Joinet Merzius: Selon l’OHDH, la démarche des policiers concernant des meilleures conditions de travail est juste. D’ailleurs dans une enquête menée dans les prisons et commissariats du pays en 2017, l’Observatoire avait denoncé des conditions de travail pénibles des agents de la PNH.

H. A : Le 17 février dernier, ces policiers pro-syndicat ont organisé une marche. Au terme du mouvement, des individus encagoulés, se présentant toutefois comme des policiers, ont mis le feu à plusieurs stands au Champ-de-Mars. Quel est votre point de vue là-dessus ?

J. M: L’Observatoire condamne fermement les violences enregistrées lors de cette journée. Il n’est pas possible que des agents de l’ordre soient des agents du désordre violant les droits des autres, en utilisant leurs armes à feu.

H.A : Et sur les incidents enregistrés le mercredi 19 février avec ces mêmes policiers, l’OHDH, n’a pas un mot à dire?

J. M: L’Organisme dénonce, en effet, également l’incendie total ou partiel du Cabinet de Me Samuel Madistin.

Lors de ces deux journées, les policiers ont commis des infractions qui méritent d’être réprimées au regard du droit pénal et au regard des règlements intérieurs de la PNH.

H. A: Beaucoup de personnes interviennent dans la Presse, notamment celles évoluant dans le milieu juridique, pour se prononcer sur la question syndicale au sein de la PNH. Pouvez-vous nous éclaircir sur ce point?

J. M: La police nationale d’Haïti et l’Armée ne sont pas des institutions comme les autres. Ce sont des institutions publiques armées qui imposent à leurs membres un régime particulier suivant leur règlement intérieur.

A. H : C’est-à-dire?

J. M: C’est vrai que la Constitution reconnait le droit syndical mais dans le cadre de la loi.

Les articles sur lesquels ils (les policiers) s’appuient pour revendiquer leurs droits, sont: les art 35.3 stipulant (entre autres) : “la liberté syndicale est garantie, pour le secteur privé et public”.

“L’Article 239 dit que: les fonctionnaires et employés publics peuvent s’associer pour défendre leurs droits dans les conditions prévues par la loi”.

H. A : Et pour les références qui restreignent ce droit syndical surlesquelles les responsables policiers s’appuient?

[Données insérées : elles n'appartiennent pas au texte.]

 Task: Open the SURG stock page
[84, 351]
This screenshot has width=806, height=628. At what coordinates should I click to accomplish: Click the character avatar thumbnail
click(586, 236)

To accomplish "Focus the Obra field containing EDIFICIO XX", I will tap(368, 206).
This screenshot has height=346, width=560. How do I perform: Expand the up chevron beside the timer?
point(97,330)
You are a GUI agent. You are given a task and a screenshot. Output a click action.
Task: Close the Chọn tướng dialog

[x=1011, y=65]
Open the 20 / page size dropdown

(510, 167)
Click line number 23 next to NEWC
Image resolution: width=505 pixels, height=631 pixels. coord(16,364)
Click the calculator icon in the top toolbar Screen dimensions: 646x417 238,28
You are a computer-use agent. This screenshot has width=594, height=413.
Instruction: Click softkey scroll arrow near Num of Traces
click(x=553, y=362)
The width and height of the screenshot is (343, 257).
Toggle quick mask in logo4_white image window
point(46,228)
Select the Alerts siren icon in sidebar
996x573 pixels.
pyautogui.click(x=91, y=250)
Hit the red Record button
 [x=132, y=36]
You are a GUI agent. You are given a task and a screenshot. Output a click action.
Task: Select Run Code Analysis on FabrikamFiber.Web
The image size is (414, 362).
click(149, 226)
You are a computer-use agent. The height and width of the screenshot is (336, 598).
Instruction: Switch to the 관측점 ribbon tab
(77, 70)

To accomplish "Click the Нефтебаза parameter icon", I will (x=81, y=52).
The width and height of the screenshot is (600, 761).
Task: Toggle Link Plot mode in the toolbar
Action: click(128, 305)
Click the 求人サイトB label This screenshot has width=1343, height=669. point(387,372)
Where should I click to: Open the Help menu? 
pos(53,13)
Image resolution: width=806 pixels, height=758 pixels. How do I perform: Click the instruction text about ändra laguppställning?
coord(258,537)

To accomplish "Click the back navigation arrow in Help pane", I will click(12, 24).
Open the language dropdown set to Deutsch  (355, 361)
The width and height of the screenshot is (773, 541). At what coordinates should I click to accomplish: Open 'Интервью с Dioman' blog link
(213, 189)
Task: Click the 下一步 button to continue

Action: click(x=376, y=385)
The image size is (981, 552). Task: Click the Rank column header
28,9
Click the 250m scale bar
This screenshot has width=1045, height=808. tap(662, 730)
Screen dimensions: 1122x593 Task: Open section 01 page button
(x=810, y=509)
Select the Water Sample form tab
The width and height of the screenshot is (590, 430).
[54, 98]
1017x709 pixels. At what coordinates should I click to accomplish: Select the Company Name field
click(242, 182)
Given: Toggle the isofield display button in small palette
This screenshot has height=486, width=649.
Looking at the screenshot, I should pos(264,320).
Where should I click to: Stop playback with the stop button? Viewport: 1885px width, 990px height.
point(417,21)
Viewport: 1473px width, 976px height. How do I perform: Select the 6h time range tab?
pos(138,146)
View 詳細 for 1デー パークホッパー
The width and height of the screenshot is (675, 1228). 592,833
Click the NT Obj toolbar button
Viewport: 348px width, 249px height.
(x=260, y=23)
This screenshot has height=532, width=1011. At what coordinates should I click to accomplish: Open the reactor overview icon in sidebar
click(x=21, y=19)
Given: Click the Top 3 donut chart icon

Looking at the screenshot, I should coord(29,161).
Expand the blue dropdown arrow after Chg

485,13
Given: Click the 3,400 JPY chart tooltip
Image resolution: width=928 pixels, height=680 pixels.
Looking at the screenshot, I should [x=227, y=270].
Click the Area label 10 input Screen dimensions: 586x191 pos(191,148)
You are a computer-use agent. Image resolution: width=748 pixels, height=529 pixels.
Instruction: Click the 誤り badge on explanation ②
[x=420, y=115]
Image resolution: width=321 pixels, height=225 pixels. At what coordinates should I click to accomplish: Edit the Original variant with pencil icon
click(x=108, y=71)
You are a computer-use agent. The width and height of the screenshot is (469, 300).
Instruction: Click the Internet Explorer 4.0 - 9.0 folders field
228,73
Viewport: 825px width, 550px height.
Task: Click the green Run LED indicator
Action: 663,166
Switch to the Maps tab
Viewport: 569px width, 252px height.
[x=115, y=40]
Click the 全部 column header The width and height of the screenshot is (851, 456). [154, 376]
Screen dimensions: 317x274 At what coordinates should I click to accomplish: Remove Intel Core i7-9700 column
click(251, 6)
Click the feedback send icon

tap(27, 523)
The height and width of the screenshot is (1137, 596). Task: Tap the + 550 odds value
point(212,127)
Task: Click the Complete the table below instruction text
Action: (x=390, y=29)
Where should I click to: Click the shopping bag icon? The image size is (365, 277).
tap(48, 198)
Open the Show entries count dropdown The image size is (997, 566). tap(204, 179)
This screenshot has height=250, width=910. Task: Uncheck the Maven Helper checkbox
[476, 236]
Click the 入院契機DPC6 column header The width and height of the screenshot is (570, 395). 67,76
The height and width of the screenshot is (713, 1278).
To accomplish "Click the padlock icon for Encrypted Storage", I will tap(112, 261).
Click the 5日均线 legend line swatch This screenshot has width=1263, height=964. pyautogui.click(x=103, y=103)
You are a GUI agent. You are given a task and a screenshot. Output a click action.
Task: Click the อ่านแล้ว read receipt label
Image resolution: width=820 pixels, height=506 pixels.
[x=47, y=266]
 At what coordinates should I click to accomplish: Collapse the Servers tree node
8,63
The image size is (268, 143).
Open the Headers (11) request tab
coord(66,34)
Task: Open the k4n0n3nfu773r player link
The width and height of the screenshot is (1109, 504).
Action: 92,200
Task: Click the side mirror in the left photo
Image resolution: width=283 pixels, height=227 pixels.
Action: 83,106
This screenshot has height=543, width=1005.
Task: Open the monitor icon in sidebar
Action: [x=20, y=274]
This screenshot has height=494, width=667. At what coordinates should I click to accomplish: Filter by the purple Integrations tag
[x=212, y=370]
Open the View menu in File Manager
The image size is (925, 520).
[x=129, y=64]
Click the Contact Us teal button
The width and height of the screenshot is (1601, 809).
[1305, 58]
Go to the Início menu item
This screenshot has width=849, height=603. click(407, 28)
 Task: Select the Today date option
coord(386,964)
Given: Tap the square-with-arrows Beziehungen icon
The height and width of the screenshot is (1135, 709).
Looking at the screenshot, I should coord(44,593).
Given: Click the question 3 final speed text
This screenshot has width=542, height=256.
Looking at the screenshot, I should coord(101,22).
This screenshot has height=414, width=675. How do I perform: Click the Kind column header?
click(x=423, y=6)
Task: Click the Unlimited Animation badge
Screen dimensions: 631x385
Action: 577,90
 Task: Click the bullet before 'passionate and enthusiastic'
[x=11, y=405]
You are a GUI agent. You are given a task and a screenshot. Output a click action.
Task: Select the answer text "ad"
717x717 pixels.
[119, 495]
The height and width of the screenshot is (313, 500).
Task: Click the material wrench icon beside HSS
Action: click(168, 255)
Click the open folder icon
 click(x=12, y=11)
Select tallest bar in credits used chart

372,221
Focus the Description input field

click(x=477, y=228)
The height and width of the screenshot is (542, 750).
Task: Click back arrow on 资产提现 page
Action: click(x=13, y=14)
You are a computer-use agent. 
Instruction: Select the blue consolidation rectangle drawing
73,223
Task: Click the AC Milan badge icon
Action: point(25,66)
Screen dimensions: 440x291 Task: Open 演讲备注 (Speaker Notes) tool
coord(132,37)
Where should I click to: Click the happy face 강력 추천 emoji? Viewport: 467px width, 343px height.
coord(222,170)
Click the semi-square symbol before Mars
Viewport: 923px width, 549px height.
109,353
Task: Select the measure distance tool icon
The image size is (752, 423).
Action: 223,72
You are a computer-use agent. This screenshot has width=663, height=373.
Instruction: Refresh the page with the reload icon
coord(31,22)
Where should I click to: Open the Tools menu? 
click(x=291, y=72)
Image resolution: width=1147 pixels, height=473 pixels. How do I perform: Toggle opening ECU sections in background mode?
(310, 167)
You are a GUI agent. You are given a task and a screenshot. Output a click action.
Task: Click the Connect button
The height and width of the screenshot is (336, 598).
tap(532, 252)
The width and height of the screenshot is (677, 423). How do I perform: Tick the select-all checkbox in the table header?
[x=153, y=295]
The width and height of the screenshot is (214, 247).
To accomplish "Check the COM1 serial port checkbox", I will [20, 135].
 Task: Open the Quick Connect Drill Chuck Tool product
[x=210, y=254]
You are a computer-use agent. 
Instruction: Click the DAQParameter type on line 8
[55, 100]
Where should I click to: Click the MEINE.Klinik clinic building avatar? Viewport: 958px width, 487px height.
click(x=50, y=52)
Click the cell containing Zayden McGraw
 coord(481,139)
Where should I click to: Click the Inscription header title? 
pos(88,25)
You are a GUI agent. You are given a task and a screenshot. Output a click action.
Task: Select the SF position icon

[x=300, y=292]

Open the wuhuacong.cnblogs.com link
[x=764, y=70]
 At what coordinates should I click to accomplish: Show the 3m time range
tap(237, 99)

J. M: Les règlements intérieurs de la PNH, stricto sensu, interdisent le droit syndical au sein de la police art. 6 . ” observer strictement les règlements intérieurs et en accepter les contraintes” ; art 10 alinéa 1: “Restriction du droit d’expression.”

H A : Cela dit, par rapport à toutes ces considérations, la création d’un syndicat au sein de la PNH n’est-elle pas possible?

J. M: De tout ce qui précède, dans l’état actuel des prescrits constitutionnels, légaux et réglementaires, les policiers ne peuvent en aucun cas s’associer pour former un quelconque syndicat au sein même de la PNH.

À notre humble avis, s’ils désirent vraiment un syndicat, ils doivent préalablement demander que notre corpus juridique soit adapté aux réalités actuelles. Or tout ceci, nécessiterait obligatoirement, une révision constitutionnelle, de la loi de 1994 et des règlements intérieurs de la PNH.

H.A : Merci de votre disponibilité Me Joinet Merzius.

À noter que l’Observatoire Haïtien des droits humains (OHDH), est un organisme haïtien d’observation, de promotion, et de défense des droits humains. En 2017, il a été récompensé par le gouvernement français pour son travail.